Die Entwicklung ist schon lang im Gange. Ihren Anfang nahm sie bei einfachen Schutz- und Kontrollvorrichtungen, etwa beim Ventil des Dampfkochtopfs oder dem Sicherheitsgurt im Auto. Ihre Weiterführung findet sie heute in den zahlreichen elektronischen Sensoren und Displays, die uns über den Zustand der uns umgebenden Gerätewelt dauernd auf dem Laufenden halten, immer mehr nun aber auch über den Zustand des Nutzers selbst. Es gibt Apps, die mich über meinen aktuellen physischen Zustand informieren; Apps, die eine „Mood“-Analyse durchführen, um festzustellen, in welcher Stimmung ich mich gerade befinde (ich muss das selber gar nicht mehr wissen); Apps, die mich daran hindern, unüberlegte oder beleidigende Mails zu versenden; Apps, die mich zu „vernünftigem“ Ess- und Trinkverhalten anstiften; Apps, die mich zu Fair-Trade-Einkäufen anleiten; Apps, die aus meinen Daten ein psychosoziales Profil erstellen, anhand dessen ich dann der Situation entsprechend auftreten kann: in der Prüfung, im Bewerbungsgespräch, in der Vertragsverhandlung, in der politischen Debatte usw.

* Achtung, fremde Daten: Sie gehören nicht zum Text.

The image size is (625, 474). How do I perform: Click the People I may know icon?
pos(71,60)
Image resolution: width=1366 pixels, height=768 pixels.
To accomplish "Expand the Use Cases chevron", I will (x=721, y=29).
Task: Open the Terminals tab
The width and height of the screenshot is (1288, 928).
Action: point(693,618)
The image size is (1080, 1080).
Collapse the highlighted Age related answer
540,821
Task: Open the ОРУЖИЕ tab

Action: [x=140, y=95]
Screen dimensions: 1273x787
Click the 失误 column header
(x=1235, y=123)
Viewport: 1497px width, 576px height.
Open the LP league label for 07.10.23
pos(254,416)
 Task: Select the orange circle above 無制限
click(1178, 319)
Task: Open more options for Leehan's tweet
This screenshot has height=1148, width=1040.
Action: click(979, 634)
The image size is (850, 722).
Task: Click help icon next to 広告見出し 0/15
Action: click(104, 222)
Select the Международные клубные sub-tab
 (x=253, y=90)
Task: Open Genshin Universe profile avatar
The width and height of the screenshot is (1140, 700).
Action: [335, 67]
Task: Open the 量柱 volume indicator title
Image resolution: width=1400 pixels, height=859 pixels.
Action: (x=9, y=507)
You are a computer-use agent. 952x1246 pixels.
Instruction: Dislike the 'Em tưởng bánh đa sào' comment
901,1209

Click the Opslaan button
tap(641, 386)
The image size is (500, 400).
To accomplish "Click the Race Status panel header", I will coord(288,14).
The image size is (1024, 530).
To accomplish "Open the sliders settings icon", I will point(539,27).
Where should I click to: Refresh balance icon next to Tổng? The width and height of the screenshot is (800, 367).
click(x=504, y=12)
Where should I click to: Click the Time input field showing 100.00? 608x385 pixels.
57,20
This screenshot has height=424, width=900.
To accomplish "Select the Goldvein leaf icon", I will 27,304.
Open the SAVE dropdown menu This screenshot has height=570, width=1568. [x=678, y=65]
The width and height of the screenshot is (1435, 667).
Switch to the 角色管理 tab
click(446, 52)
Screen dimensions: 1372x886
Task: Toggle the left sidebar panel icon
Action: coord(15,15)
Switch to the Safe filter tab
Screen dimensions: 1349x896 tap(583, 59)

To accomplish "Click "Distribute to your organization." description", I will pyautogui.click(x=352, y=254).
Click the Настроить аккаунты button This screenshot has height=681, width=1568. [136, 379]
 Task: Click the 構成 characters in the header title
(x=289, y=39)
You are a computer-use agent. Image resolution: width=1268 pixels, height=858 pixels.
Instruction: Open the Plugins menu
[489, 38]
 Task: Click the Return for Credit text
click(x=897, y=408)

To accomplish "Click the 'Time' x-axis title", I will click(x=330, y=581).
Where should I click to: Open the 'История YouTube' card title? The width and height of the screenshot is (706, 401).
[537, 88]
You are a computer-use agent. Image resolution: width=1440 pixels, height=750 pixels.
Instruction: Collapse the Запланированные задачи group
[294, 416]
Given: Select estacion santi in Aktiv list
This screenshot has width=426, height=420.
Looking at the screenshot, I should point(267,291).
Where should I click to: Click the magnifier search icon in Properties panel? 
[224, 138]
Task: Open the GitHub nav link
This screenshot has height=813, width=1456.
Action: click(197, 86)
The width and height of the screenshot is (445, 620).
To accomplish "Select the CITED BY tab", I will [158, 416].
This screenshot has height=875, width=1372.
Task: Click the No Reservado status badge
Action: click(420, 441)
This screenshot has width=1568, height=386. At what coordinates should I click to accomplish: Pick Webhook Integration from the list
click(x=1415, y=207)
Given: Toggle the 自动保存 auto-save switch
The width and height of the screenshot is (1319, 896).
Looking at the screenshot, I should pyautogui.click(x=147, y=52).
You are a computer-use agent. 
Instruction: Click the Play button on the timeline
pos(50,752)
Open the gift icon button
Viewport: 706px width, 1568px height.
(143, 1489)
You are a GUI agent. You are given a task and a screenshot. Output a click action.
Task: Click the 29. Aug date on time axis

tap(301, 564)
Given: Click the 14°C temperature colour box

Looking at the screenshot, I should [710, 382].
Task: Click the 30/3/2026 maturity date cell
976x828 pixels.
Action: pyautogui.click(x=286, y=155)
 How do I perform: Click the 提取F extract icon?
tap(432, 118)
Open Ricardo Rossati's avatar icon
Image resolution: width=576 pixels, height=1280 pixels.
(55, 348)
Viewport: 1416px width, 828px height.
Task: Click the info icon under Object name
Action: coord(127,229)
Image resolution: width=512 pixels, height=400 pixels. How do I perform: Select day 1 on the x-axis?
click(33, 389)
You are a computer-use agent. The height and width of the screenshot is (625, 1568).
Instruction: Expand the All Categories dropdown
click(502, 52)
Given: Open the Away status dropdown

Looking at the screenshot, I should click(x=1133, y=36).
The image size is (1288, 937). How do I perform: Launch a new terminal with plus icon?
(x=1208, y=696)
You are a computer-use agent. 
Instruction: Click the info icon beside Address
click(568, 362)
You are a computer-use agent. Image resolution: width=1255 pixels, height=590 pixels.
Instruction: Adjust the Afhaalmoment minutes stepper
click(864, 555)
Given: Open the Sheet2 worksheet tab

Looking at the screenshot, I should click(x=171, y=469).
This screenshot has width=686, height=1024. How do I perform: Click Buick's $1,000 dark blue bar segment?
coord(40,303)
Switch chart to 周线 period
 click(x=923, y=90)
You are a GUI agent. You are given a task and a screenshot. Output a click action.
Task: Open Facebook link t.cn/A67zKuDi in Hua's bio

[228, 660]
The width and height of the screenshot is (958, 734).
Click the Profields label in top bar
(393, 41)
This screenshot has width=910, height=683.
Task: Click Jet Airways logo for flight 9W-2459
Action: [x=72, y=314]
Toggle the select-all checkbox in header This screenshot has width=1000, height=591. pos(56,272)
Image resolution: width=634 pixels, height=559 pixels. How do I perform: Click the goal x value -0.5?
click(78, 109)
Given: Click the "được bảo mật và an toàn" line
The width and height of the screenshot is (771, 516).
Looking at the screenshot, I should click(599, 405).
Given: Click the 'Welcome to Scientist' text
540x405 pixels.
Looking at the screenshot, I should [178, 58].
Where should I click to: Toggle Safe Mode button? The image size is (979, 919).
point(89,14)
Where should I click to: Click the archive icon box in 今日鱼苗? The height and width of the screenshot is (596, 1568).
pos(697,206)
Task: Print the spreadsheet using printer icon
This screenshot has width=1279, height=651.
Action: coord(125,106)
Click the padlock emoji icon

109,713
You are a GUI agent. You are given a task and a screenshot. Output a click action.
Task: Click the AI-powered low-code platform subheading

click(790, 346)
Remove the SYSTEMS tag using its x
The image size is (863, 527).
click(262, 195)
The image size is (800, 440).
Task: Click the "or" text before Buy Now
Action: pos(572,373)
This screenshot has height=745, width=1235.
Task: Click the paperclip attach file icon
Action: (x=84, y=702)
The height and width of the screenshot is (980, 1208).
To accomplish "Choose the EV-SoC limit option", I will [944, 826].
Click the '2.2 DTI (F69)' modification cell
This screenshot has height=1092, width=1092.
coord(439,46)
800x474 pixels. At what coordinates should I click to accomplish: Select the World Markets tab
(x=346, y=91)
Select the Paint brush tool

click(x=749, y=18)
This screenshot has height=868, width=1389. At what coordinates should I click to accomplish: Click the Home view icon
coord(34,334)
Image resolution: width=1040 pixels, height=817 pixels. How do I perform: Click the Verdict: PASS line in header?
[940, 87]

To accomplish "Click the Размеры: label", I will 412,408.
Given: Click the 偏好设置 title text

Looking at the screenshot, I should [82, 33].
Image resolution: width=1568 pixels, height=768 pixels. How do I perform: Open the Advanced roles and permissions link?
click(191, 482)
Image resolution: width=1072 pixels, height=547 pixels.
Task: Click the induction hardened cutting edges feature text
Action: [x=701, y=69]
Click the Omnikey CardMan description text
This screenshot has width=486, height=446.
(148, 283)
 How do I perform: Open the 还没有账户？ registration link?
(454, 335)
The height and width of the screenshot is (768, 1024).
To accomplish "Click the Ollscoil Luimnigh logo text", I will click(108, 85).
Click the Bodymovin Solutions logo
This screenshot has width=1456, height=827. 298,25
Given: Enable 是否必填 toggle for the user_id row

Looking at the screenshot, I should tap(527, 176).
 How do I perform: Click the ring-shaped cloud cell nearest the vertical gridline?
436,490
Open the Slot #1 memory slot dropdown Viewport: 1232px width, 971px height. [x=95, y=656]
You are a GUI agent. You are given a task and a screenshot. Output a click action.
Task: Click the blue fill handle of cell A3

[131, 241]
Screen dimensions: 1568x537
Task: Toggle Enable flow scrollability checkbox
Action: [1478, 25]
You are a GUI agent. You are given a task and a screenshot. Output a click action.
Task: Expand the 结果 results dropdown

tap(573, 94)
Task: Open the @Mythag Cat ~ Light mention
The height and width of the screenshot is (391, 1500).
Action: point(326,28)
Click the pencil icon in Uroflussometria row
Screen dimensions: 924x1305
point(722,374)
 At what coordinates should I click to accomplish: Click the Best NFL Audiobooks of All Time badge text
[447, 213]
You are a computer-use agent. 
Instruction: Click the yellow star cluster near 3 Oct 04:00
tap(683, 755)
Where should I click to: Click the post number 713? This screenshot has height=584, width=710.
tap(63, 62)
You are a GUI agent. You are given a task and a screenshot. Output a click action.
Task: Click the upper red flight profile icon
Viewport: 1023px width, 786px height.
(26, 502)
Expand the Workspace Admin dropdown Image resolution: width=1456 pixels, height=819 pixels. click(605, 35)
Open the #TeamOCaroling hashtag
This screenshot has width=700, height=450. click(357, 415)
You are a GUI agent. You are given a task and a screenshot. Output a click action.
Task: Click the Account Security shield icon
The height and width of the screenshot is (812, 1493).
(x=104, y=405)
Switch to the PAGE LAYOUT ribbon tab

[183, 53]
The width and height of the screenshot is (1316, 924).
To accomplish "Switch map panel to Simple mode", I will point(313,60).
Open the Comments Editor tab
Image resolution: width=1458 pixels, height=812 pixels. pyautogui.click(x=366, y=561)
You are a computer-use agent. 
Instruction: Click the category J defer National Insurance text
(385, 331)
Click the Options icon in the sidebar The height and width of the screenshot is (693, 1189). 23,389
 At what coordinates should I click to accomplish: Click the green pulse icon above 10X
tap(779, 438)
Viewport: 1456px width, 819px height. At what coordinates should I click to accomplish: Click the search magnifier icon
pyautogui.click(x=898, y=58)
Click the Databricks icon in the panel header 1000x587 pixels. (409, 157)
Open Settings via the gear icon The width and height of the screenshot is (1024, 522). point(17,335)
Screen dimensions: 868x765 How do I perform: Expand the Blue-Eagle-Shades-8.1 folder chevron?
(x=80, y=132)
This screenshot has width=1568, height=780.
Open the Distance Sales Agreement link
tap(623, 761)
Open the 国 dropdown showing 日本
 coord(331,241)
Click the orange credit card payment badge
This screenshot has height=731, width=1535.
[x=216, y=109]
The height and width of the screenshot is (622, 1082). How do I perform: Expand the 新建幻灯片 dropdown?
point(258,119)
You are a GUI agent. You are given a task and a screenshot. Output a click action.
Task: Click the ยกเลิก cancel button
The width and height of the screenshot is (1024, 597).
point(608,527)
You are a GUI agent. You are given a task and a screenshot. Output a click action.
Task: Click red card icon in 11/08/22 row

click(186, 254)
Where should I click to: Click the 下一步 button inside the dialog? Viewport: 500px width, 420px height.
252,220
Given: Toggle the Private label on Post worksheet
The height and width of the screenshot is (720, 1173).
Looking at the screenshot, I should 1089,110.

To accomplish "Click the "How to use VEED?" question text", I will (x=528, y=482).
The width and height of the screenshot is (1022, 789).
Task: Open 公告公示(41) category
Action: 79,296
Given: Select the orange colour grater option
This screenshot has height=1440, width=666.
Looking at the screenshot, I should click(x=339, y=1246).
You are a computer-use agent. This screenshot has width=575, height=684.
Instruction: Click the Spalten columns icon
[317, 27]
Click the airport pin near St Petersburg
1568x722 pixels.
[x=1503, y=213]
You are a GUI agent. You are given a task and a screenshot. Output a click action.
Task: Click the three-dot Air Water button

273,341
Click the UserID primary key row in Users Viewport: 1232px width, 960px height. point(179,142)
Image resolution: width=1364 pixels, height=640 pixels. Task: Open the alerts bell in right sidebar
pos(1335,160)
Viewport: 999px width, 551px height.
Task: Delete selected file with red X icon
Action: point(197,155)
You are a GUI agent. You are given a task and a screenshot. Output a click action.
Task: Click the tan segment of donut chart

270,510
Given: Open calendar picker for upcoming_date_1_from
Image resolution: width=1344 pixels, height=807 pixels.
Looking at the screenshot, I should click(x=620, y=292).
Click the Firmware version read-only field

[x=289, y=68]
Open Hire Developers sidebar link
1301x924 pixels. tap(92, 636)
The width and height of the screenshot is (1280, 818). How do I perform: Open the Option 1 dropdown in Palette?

Vorläufiger Höhepunkt in dieser Akkumulation von Lebenshilfen stellt das Projekt „GPS für die Seele“ von Arianne Huffington dar. Wie sie selbst in der „HuffPost“ vor drei Jahren nicht gerade seelenvoll titelte: „Eine Killer-App für besseres Leben.“ Sie konnte sich kaum einkriegen in der Erwartung dieser App: „Wenn Sie auf Ihren Phone-Sensor drücken, wird ‚GPS für die Seele’ diverse Messzahlen über Ihr Stressniveau liefern, inklusive Pulsrate und deren Änderung. Die App wird Sie anschliessend mit dem verbinden, was Sie benötigen, sei dies nun Musik, ein Gedicht, Atemübungen, ein Foto von geliebten Personen und Orten; oder eine Kombination von allen.“
Der technische Paternalismus ist der Zusammenfluss dreier Strömungen aktuellen Verhaltens-Managements: Gamifizierung (das Verhalten als Spiel betrachten), Nudging (sich zu einem Verhalten schubsen lassen) und Self-Quantification (sein Verhalten „datizifieren“). Wenn es sich bei vielen Apps auch letztlich um technischen Schnickschnack handeln mag, so sollte man sich der Mainstreams im Hintergrund bewusst sein. Selbstverständlich können uns solche Applikationen künstlicher Intelligenz in der Beurteilung einer Lage, für bestimmte insuläre Aufgabenbereiche, behilflich sein. Nicht mehr und nicht weniger. Sie sind künstliche Intelligenz auf Autistenstufe. Der grosse Irrtum besteht darin, dass man sich durch Apps dazu verführen lässt, seelische und moralische Probleme als rein technische Fragen zu behandeln. Als wäre die Seele selbst ein Apparat, der sich durch die richtige App aufmöbeln lässt.
In ihrer Technik-Vernarrtheit ist Frau Huffington gut amerikanisch. „Es gibt nichts, was nicht von der Maschine produziert werden könnte,“ sagte schon Samuel Colt, dessen Schiesseisen man ja als den Prototypen der Killer-Apps ansehen kann. Etwas anderes erscheint bedenklicher, nämlich der Orgelton der Erlösung. Im „Cybergarten Eden lauert eine Schlange,“ schreibt Frau Huttington. Es sei dies unsere ständige – die 24/7 – Verbundenheit mit dem Internet. Gewiss, das ist ein Risiko. Aber wir bannen es nicht mit mehr Technologie. Technologie ist vielmehr das Problem, als dessen Lösung sie sich ausgibt. Geradezu wie der Gipfel der Paradoxie mutet es an, wenn uns einschlägige Unternehmen Apps anbieten, die uns von unserer Abhängigkeit von den Apps befreien sollen.
Wir debattieren heute viel über religiösen Fundamentalismus. Es gibt auch technologischen Fundamentalismus, die fromme Blindheit, dass all die schönen Apps es schon richten und uns auf den richtigen Kurs führen werden. Religion und Technologie: nichts ist fataler als die moderne Kombination beider. Gemessen daran war das Mittelalter eine goldene Zeit.